- **PROVIDED DATA**

>>>>

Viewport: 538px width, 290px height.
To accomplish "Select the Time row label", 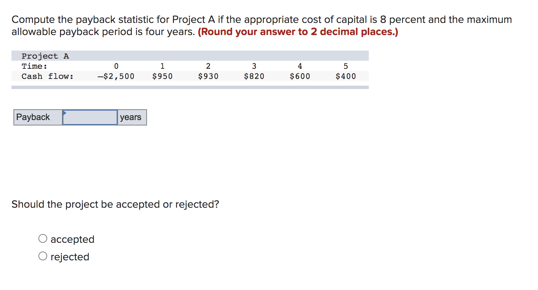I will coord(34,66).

<<<<
>>>>

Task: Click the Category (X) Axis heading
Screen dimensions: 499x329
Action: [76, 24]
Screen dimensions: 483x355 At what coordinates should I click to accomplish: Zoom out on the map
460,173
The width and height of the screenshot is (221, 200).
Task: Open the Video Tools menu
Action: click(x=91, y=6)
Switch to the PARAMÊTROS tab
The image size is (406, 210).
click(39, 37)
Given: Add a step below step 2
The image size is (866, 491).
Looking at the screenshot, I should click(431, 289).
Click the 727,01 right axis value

<<<<

- **PROBLEM**
Substitute "title" for "heading" in the items starting with the line with "Task: Click the Category (X) Axis heading" and going on through the line with "Action: [76, 24]". Give back only those lines, with everything else unchanged.

- **REPLY TO THE EXERCISE**
Task: Click the Category (X) Axis title
Screen dimensions: 499x329
Action: [76, 24]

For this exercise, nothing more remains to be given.